Article Text
Abstract
STUDY OBJECTIVES--This study aimed to assess total influenza mortality among the elderly (> or = 75 years old) in France, and to evaluate how many deaths may have been avoided through vaccination during the past 10 years. DESIGN--The monthly mortality rates related to different causes among the elderly were obtained from the national mortality statistics for the period 1978-90. For each cause, the proportion of the registered death rate attributable to influenza was estimated using time series models. Each model analysed the registered death rate for the considered cause as a linear function of the registered influenza death rate for that month, the secular trend, and the seasonal variations. This yielded yearly regression coefficients for influenza. Formulas were subsequently developed to estimate the death rates avoided as a result of influenza vaccination according to the level of vaccine coverage and the hypothetical effectiveness of the vaccine.

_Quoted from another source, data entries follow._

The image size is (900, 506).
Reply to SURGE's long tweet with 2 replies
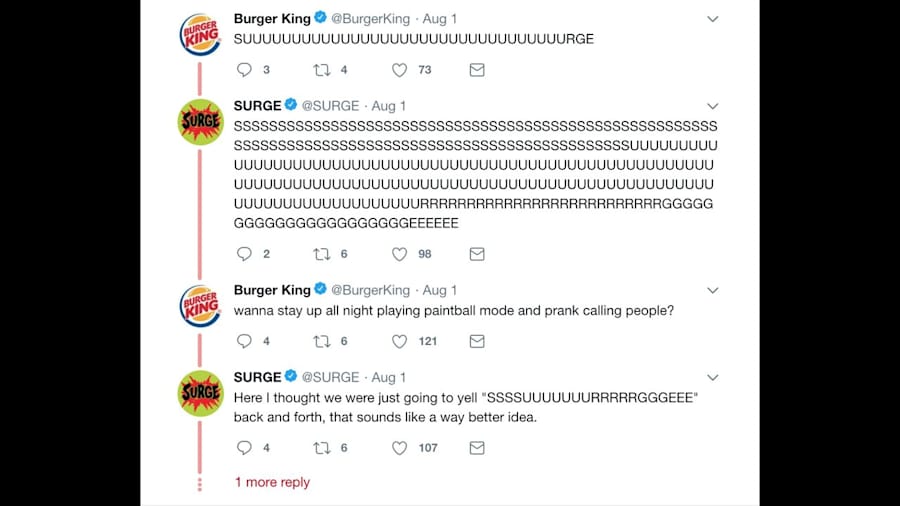click(x=245, y=254)
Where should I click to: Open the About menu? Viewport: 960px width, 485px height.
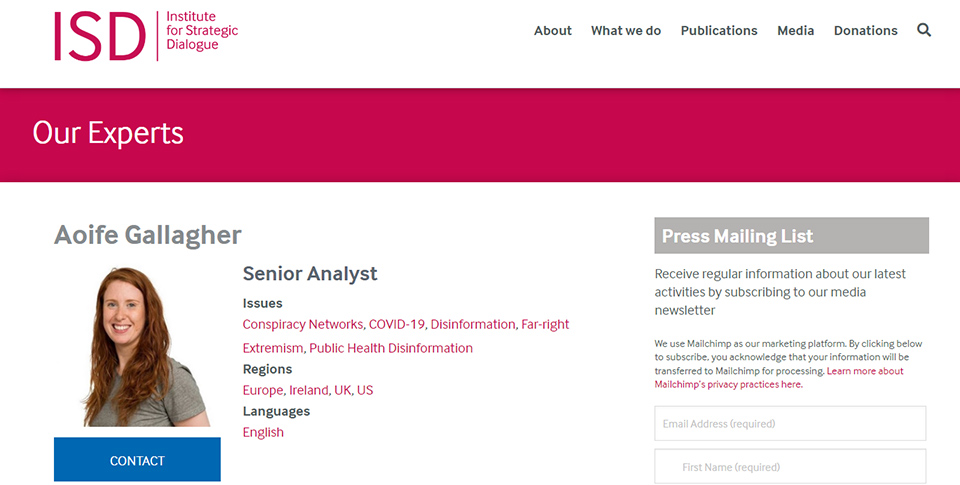[x=553, y=31]
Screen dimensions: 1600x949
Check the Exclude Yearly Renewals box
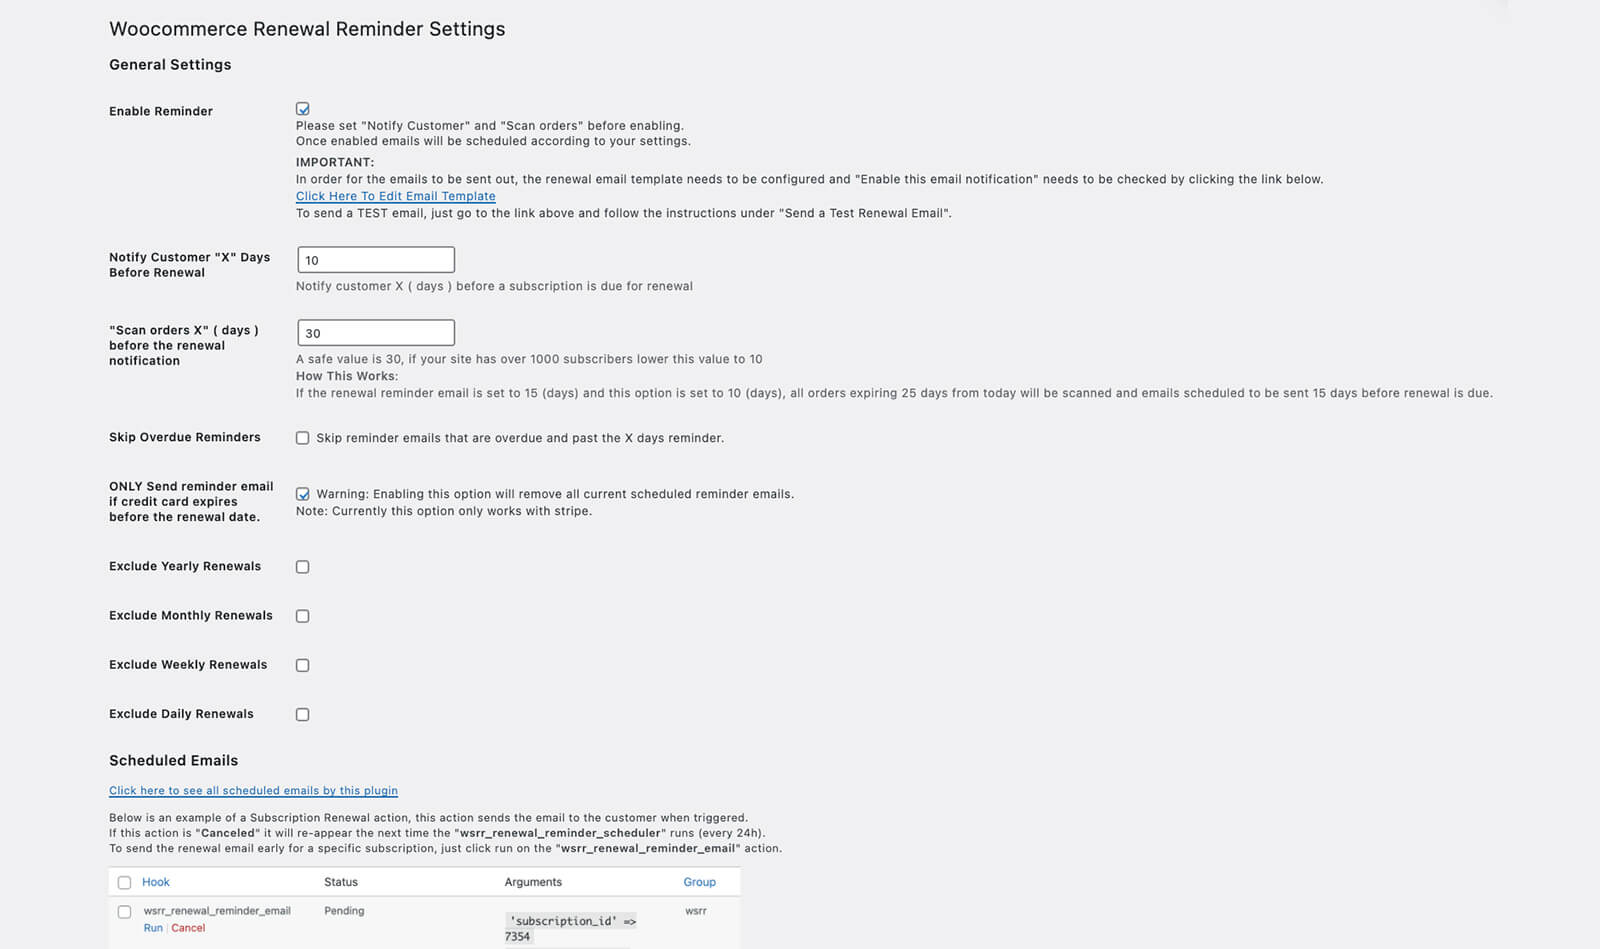[303, 567]
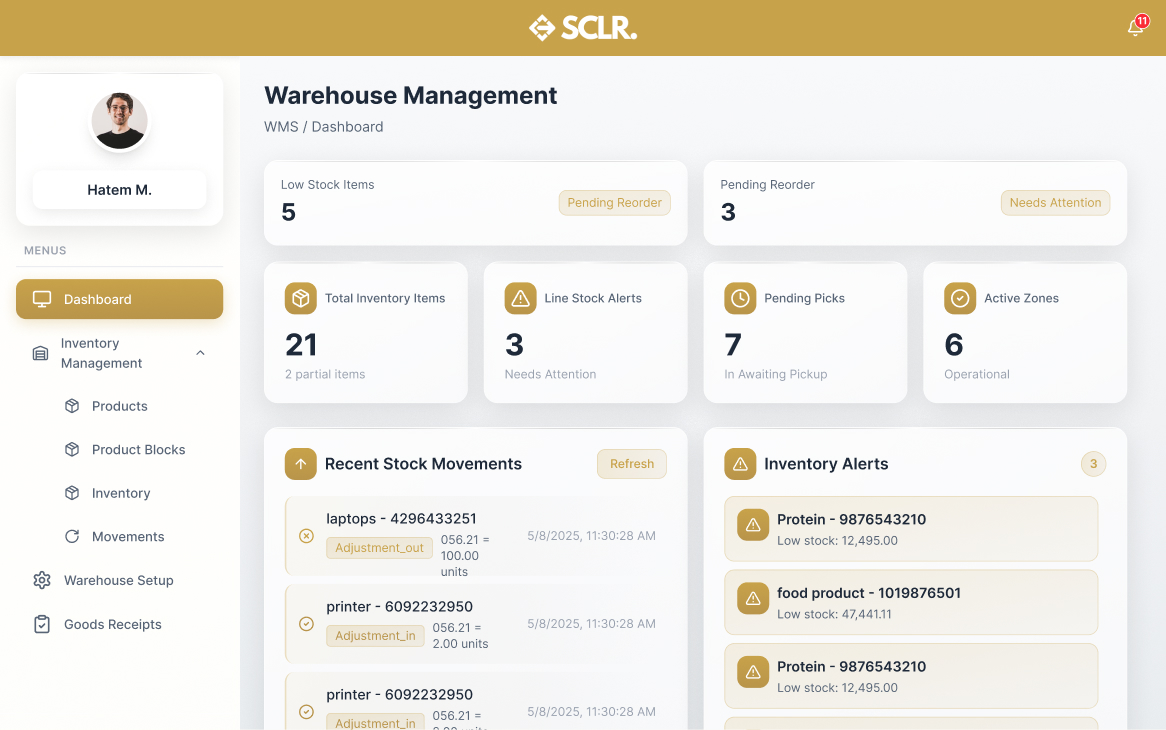Click the Recent Stock Movements arrow icon
Screen dimensions: 1166x730
[300, 463]
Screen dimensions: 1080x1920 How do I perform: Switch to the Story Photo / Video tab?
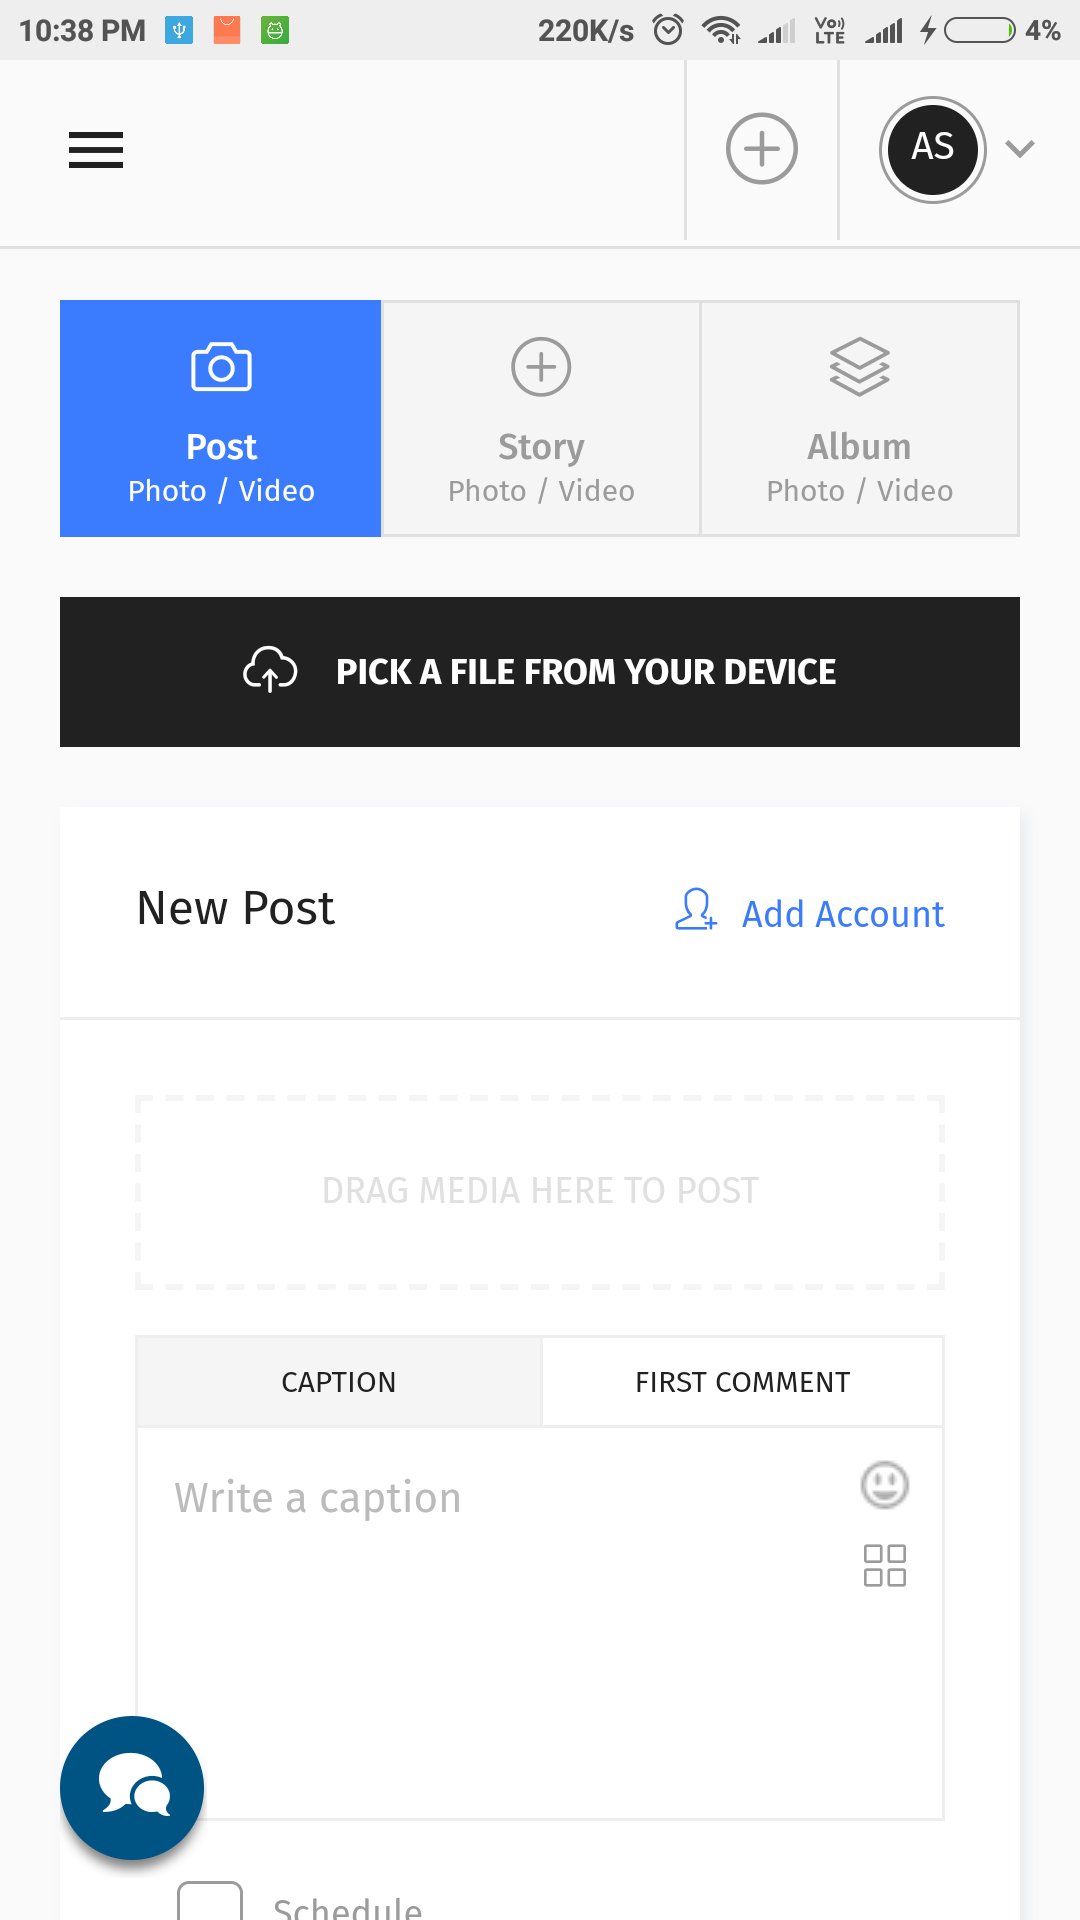pos(541,418)
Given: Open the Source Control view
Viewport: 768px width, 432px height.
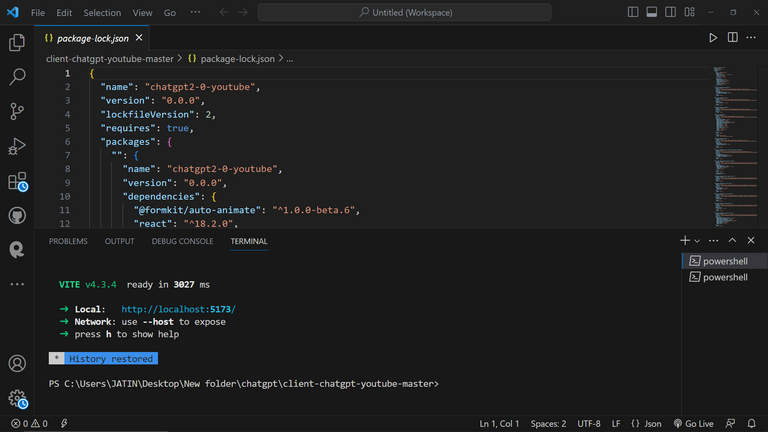Looking at the screenshot, I should pos(17,111).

MAIN RESULTS--Between 1980 and 1990 registered influenza death rates ranged from 11-81 per 100,000. The number of deaths attributable to influenza but registered as resulting from another cause was up to eight times the number of deaths registered as influenza. Total influenza death rates were estimated as ranging from 28 per 100,000 (1988-89) to 482 per 100,000 (1985-86). At the same time it was estimated that the use of influenza vaccine avoided from 7 per 100,000 deaths in 1981-82 to 697 per 100,000 deaths in 1989-90, depending on the intensity of the epidemic, the vaccine coverage, and the vaccine effectiveness. CONCLUSIONS--These results support the policy of promoting influenza vaccination among the elderly.